Democrats control a majority of seats in the House and Senate, but Republicans hold enough seats to block Beebe’s budget proposal, which would require at least 67 votes in the 100-member House to introduce during a fiscal session.

Burris noted that because general revenue accounts for only a portion of agencies’ budgets, the proposed cuts in most cases would equal less than 1 percent of the agencies’ total operating budgets.

He said some Republican legislators favor cutting much more than $21 million, but he chose to propose more modest trims.

“This is so watered down to the point of almost just trying to bring people to the table where everybody can kind of bite their tongue and vote yes,” he said.

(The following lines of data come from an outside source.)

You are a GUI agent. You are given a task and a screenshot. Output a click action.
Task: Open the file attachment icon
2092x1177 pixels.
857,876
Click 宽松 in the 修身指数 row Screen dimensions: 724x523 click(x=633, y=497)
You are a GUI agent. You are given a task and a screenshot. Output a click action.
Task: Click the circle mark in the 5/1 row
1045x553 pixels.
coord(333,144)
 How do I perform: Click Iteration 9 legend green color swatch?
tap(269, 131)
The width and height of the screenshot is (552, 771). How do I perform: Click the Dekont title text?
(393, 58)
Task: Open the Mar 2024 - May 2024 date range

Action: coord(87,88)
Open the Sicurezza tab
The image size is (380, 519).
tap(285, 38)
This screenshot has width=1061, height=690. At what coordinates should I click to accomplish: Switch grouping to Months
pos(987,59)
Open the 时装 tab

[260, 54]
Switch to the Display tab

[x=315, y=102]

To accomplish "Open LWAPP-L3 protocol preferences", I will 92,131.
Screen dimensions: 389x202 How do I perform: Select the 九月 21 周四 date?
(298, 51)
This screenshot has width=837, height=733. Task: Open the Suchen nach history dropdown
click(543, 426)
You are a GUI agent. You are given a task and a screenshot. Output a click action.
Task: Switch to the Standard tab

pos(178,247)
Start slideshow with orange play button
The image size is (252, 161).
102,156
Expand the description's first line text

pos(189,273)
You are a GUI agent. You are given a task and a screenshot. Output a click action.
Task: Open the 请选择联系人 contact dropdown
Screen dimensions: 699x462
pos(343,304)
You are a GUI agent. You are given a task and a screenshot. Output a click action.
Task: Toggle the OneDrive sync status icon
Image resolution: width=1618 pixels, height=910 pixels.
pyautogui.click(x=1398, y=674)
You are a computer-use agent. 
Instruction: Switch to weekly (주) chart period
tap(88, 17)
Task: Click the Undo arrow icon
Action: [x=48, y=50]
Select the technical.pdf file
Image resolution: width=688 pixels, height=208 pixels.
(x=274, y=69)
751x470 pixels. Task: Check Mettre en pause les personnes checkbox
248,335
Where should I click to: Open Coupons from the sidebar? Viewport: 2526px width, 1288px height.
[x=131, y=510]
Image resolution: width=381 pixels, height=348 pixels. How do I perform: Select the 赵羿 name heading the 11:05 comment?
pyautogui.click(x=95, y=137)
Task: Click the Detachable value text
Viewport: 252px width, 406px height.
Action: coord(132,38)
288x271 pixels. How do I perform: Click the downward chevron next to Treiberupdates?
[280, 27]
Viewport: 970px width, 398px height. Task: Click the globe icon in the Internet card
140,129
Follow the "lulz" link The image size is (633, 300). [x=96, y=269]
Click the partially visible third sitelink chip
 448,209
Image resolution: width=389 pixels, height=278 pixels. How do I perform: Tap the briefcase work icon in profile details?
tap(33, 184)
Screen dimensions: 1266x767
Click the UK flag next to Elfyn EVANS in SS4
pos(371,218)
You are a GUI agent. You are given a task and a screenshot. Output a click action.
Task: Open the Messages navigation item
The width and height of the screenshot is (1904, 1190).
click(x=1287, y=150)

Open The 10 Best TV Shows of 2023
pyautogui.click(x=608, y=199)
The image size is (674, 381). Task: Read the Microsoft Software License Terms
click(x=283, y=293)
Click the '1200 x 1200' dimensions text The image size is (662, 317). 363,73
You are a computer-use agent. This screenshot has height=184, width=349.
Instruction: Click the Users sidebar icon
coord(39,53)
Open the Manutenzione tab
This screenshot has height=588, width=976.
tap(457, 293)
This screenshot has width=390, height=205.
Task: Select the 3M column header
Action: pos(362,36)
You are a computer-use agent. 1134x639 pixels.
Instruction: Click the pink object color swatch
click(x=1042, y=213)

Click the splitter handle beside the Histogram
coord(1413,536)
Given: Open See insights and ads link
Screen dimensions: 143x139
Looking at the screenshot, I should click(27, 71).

Earlier this month, Beebe announced that $550,000 had been found in the Agriculture Department’s budget to pay for the restoration of 15 jobs at the state Forestry Commission after that agency laid off 34 people because of a shortfall in its budget.

Burris said his proposal is informed by that development. He said Republican lawmakers responded to Beebe’s announcement by asking, “If we found half a million dollars on forestry, what else is out there?”

House Speaker Robert S. Moore Jr., D-Arkansas City, said last week he did not think proposing an “arbitrary” 3-percent cut was prudent management.

Agencies need “a little bit of cushion built in for those periods when things don’t go according to forecast,” Moore said.